Elle est en partie excusable par la proximité des mots et des arguments. Elle est en partie inexcusable parce que les choses ne sont pas si compliquées. Raison de plus d'essayer d'être clair et de trier les patates.

Je commence par la définition du Littré en italique.

Capitalisme : système économique basé sur le capital.

Il est clair que notre système économique n'est pas capitaliste. Il est basé sur la dette non sur le capital, comme Bruno Bertez l'explique souvent.

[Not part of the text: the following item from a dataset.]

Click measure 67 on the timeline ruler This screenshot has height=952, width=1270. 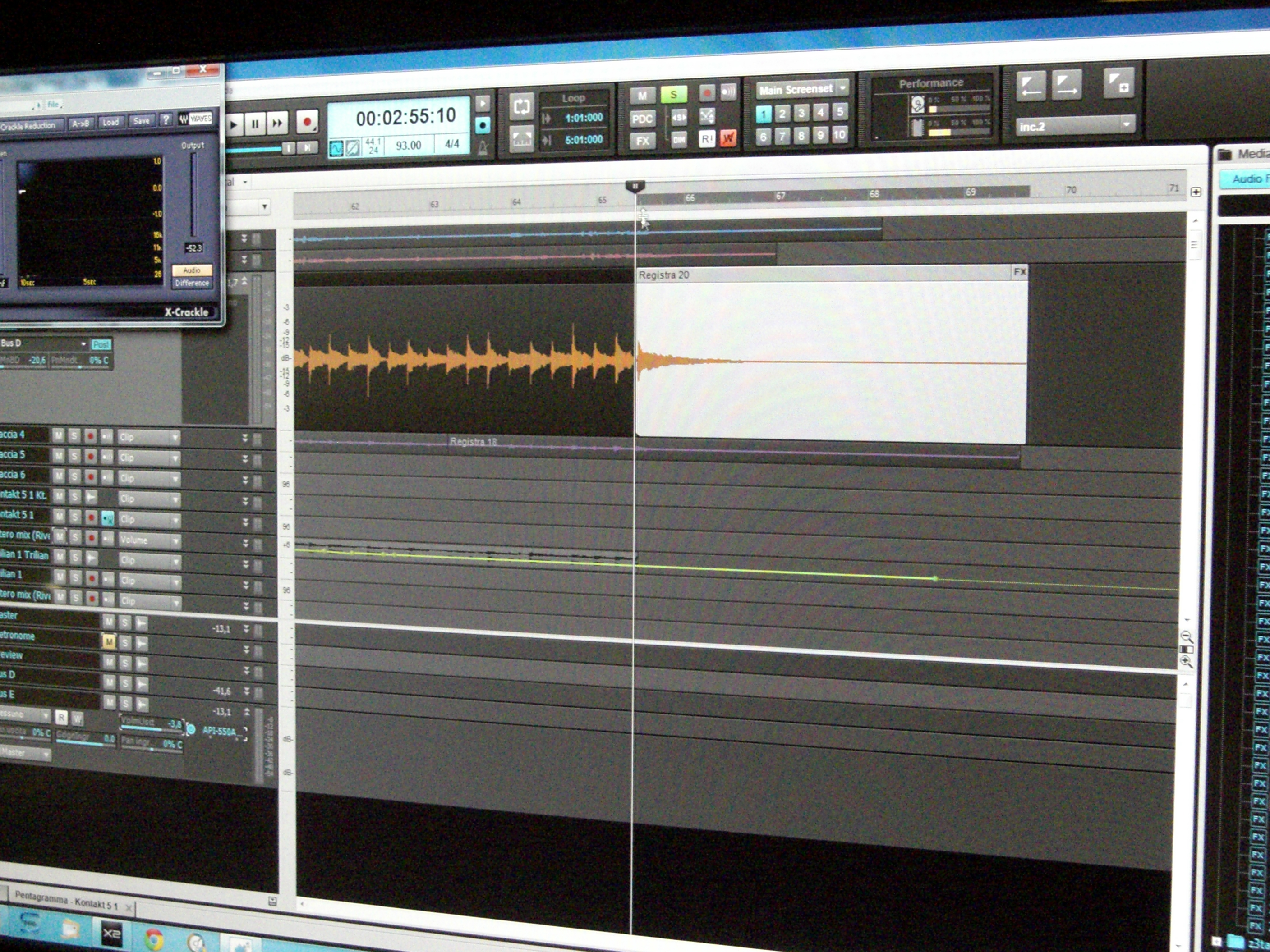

Je ne connais pas de mot pour définir ce système. «Capitalisme de connivence» est plus proche de la réalité mais utilise encore «capitalisme». Le mot le moins inapproprié est encore «socialisme», mais il est trop vague.

Consumérisme : pas de définition. De ce que je comprends, les gens qui emploient ce mot entendent un excès de consommation compulsif, comme une drogue. On peut définir le consumérisme dans le fait de se projeter dans ce que l'on consomme de manière déraisonnable. Je suis ce que je consomme.

Il me semble qu'on est là dans le divertissement pascalien. Or, le remède divertissement pascalien est toujours, d'une façon ou d'une autre, la confiance en Dieu.

Autrement dit, le problème n'est pas la société de consommation, fort difficile à définir, mais la société sans Dieu.

Ce point mérite développements et justifications, mais je n'en ai guère le courage ce soir.

Libéralisme : doctrine civile et politique qui tend à donner aux citoyens le plus possible de libertés et de garanties contre l'ingérence de l'Etat.

Il me semble que la chose doit être examinée par comparaison avec le libertarisme. Même le pape fait la confusion.

La différence essentielle est que le libertarisme est une utopie : un homme réduit à sa seule volonté, faisant table rase de tous les liens involontaires. Nous ne sommes pas loin de l'Homme Nouveau socialiste.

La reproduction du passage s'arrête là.